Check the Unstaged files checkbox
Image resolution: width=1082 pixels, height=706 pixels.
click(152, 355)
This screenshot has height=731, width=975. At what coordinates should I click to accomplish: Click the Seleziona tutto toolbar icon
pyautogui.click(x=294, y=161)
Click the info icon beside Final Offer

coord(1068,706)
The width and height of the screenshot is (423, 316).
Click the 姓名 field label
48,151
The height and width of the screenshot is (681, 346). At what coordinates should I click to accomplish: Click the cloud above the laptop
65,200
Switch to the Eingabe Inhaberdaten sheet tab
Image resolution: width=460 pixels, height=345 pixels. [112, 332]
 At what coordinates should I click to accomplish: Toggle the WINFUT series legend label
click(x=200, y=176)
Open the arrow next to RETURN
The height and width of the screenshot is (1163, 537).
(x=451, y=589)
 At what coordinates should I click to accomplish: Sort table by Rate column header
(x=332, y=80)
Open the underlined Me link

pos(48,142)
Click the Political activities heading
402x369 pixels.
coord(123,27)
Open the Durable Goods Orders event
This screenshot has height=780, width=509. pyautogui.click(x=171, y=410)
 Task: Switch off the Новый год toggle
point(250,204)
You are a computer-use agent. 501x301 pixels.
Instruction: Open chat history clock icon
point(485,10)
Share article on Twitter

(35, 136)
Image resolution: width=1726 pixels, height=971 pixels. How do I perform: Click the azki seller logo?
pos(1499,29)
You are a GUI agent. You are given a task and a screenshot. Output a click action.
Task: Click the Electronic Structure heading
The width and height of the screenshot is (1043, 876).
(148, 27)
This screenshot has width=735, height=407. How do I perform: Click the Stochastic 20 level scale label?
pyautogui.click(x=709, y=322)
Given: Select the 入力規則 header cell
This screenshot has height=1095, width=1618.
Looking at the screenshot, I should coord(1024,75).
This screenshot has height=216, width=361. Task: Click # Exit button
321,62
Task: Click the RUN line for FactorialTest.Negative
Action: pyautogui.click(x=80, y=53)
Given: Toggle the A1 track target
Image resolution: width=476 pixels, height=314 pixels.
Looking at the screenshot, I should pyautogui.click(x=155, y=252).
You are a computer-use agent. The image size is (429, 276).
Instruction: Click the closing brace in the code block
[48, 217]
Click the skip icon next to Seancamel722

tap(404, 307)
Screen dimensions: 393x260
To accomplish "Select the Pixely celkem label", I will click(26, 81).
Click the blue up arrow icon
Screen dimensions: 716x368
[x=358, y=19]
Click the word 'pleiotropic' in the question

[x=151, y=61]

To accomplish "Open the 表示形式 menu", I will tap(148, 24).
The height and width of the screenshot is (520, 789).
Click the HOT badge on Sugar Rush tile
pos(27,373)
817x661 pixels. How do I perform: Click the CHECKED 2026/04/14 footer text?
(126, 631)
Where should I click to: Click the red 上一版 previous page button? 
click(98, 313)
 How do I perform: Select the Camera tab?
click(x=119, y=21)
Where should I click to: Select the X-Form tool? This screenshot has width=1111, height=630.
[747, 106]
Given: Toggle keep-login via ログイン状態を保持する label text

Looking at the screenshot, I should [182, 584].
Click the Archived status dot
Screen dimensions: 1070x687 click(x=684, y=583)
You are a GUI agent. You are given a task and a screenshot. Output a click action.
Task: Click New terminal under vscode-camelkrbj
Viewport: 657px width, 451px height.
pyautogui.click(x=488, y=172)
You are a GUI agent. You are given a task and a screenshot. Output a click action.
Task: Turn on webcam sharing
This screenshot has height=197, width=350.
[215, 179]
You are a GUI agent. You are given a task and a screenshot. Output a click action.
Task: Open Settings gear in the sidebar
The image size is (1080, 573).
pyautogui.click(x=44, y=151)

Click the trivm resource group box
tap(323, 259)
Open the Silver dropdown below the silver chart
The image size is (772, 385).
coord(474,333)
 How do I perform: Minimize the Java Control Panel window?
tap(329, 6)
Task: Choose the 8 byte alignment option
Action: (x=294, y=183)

----

**Problem description**
Restate every entry above exactly as it stands.

**Output**
Check the Unstaged files checkbox
Image resolution: width=1082 pixels, height=706 pixels.
click(152, 355)
This screenshot has height=731, width=975. At what coordinates should I click to accomplish: Click the Seleziona tutto toolbar icon
pyautogui.click(x=294, y=161)
Click the info icon beside Final Offer

coord(1068,706)
The width and height of the screenshot is (423, 316).
Click the 姓名 field label
48,151
The height and width of the screenshot is (681, 346). At what coordinates should I click to accomplish: Click the cloud above the laptop
65,200
Switch to the Eingabe Inhaberdaten sheet tab
Image resolution: width=460 pixels, height=345 pixels. [112, 332]
 At what coordinates should I click to accomplish: Toggle the WINFUT series legend label
click(x=200, y=176)
Open the arrow next to RETURN
The height and width of the screenshot is (1163, 537).
(x=451, y=589)
 At what coordinates should I click to accomplish: Sort table by Rate column header
(x=332, y=80)
Open the underlined Me link

pos(48,142)
Click the Political activities heading
402x369 pixels.
coord(123,27)
Open the Durable Goods Orders event
This screenshot has height=780, width=509. pyautogui.click(x=171, y=410)
 Task: Switch off the Новый год toggle
point(250,204)
You are a computer-use agent. 501x301 pixels.
Instruction: Open chat history clock icon
point(485,10)
Share article on Twitter

(35, 136)
Image resolution: width=1726 pixels, height=971 pixels. How do I perform: Click the azki seller logo?
pos(1499,29)
You are a GUI agent. You are given a task and a screenshot. Output a click action.
Task: Click the Electronic Structure heading
The width and height of the screenshot is (1043, 876).
(148, 27)
This screenshot has width=735, height=407. How do I perform: Click the Stochastic 20 level scale label?
pyautogui.click(x=709, y=322)
Given: Select the 入力規則 header cell
This screenshot has height=1095, width=1618.
Looking at the screenshot, I should coord(1024,75).
This screenshot has height=216, width=361. Task: Click # Exit button
321,62
Task: Click the RUN line for FactorialTest.Negative
Action: pyautogui.click(x=80, y=53)
Given: Toggle the A1 track target
Image resolution: width=476 pixels, height=314 pixels.
Looking at the screenshot, I should pyautogui.click(x=155, y=252).
You are a computer-use agent. The image size is (429, 276).
Instruction: Click the closing brace in the code block
[48, 217]
Click the skip icon next to Seancamel722

tap(404, 307)
Screen dimensions: 393x260
To accomplish "Select the Pixely celkem label", I will click(26, 81).
Click the blue up arrow icon
Screen dimensions: 716x368
[x=358, y=19]
Click the word 'pleiotropic' in the question

[x=151, y=61]

To accomplish "Open the 表示形式 menu", I will tap(148, 24).
The height and width of the screenshot is (520, 789).
Click the HOT badge on Sugar Rush tile
pos(27,373)
817x661 pixels. How do I perform: Click the CHECKED 2026/04/14 footer text?
(126, 631)
Where should I click to: Click the red 上一版 previous page button? 
click(98, 313)
 How do I perform: Select the Camera tab?
click(x=119, y=21)
Where should I click to: Select the X-Form tool? This screenshot has width=1111, height=630.
[747, 106]
Given: Toggle keep-login via ログイン状態を保持する label text

Looking at the screenshot, I should [182, 584].
Click the Archived status dot
Screen dimensions: 1070x687 click(x=684, y=583)
You are a GUI agent. You are given a task and a screenshot. Output a click action.
Task: Click New terminal under vscode-camelkrbj
Viewport: 657px width, 451px height.
pyautogui.click(x=488, y=172)
You are a GUI agent. You are given a task and a screenshot. Output a click action.
Task: Turn on webcam sharing
This screenshot has height=197, width=350.
[215, 179]
You are a GUI agent. You are given a task and a screenshot. Output a click action.
Task: Open Settings gear in the sidebar
The image size is (1080, 573).
pyautogui.click(x=44, y=151)

Click the trivm resource group box
tap(323, 259)
Open the Silver dropdown below the silver chart
The image size is (772, 385).
coord(474,333)
 How do I perform: Minimize the Java Control Panel window?
tap(329, 6)
Task: Choose the 8 byte alignment option
Action: (x=294, y=183)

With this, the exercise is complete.